Harvey has upper respiratory infection and tons of Clostridium. he's on two antibiotics now, but the meds may be fine-tuned once a nasal culture develops. on the good side: he shows no muscle wasting and his walking is quite alright. as for Sweetie, he's all fine now. no more yeast in his stool. the vet seemed impressed by his booming health and no-nonsense attitude...

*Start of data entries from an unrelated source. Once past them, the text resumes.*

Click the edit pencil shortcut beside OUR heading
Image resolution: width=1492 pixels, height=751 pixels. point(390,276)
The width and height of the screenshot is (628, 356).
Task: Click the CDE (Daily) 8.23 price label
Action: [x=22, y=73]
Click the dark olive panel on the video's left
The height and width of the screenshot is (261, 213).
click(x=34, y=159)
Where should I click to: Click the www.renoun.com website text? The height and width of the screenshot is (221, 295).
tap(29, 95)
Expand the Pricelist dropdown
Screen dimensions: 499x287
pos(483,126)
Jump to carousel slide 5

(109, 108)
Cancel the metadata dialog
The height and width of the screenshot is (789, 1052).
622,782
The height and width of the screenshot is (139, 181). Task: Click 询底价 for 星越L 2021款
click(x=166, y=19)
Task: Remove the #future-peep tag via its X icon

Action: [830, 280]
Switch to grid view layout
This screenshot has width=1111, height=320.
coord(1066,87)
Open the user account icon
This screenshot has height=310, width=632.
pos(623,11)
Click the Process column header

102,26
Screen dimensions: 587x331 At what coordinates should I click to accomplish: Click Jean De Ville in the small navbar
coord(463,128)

Harvey keeps ignoring the kibble. we softened it, but still, no interest. i'm really hoping Baby Cat will spark some interest.


----------



## Nancy (Aug 22, 2008)

Is Harvey not wanting to eat at all, or is it just the hard kibble he won't eat? If he was eating it previously and now won't it is possibly because of the illness. I'd get anything you can into him and worry about kibble once he is better.


----------



## tie-dye hedgie (Dec 19, 2009)

I hope Harvey will decide to eat soon. What kind of treats have you tried?
Glad that Sweetie is doing well now!


----------



## fracturedcircle (May 31, 2010)

Nancy said:


> Is Harvey not wanting to eat at all, or is it just the hard kibble he won't eat? If he was eating it previously and now won't it is possibly because of the illness. I'd get anything you can into him and worry about kibble once he is better.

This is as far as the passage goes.